■ **Task brief**: Starting with the line that contains "The image size is (1024, 776).", copy every line through the end of the listing, exactly and only those. No pictures should appear in the copy.

■ **Records for processing**:

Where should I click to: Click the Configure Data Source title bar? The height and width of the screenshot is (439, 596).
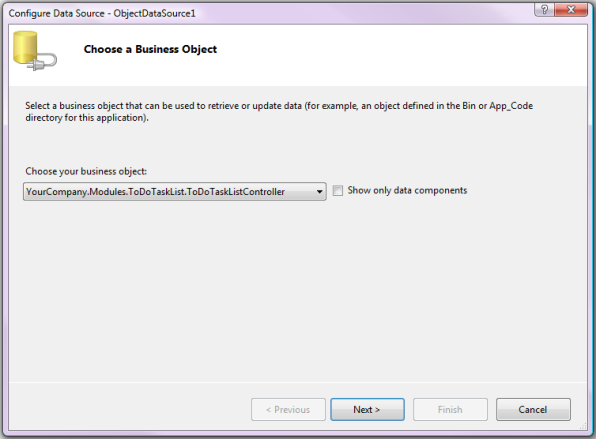click(x=266, y=13)
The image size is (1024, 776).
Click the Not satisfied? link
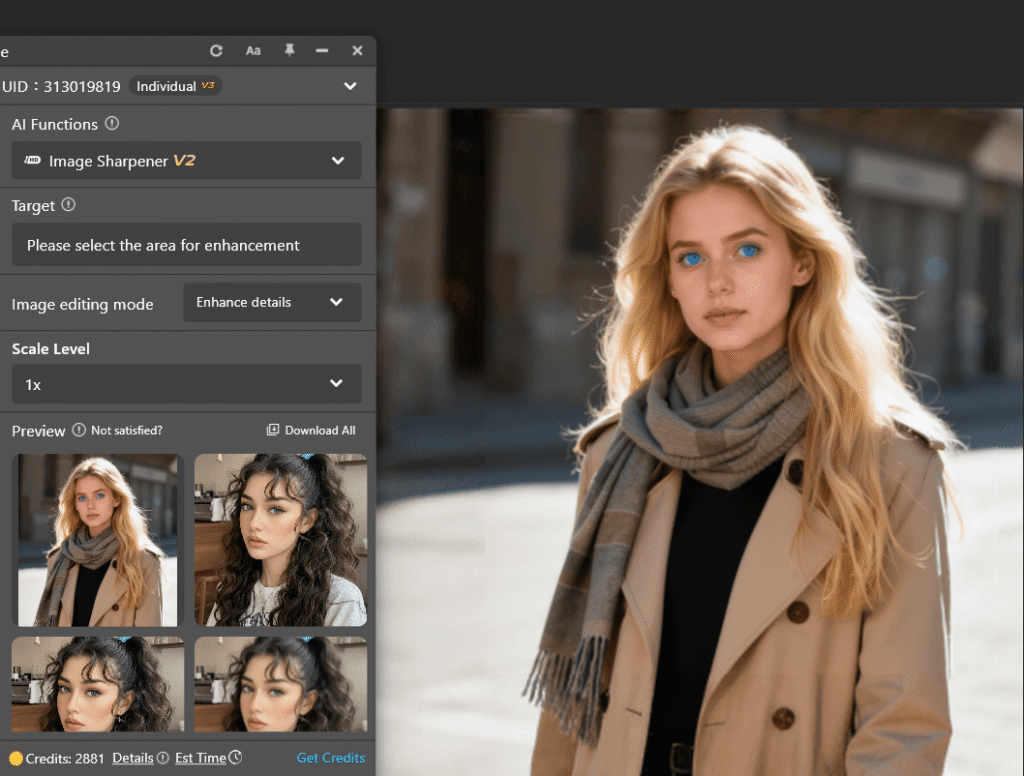point(126,430)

■ **Response area**:
The image size is (1024, 776).
Click the Not satisfied? link
point(126,430)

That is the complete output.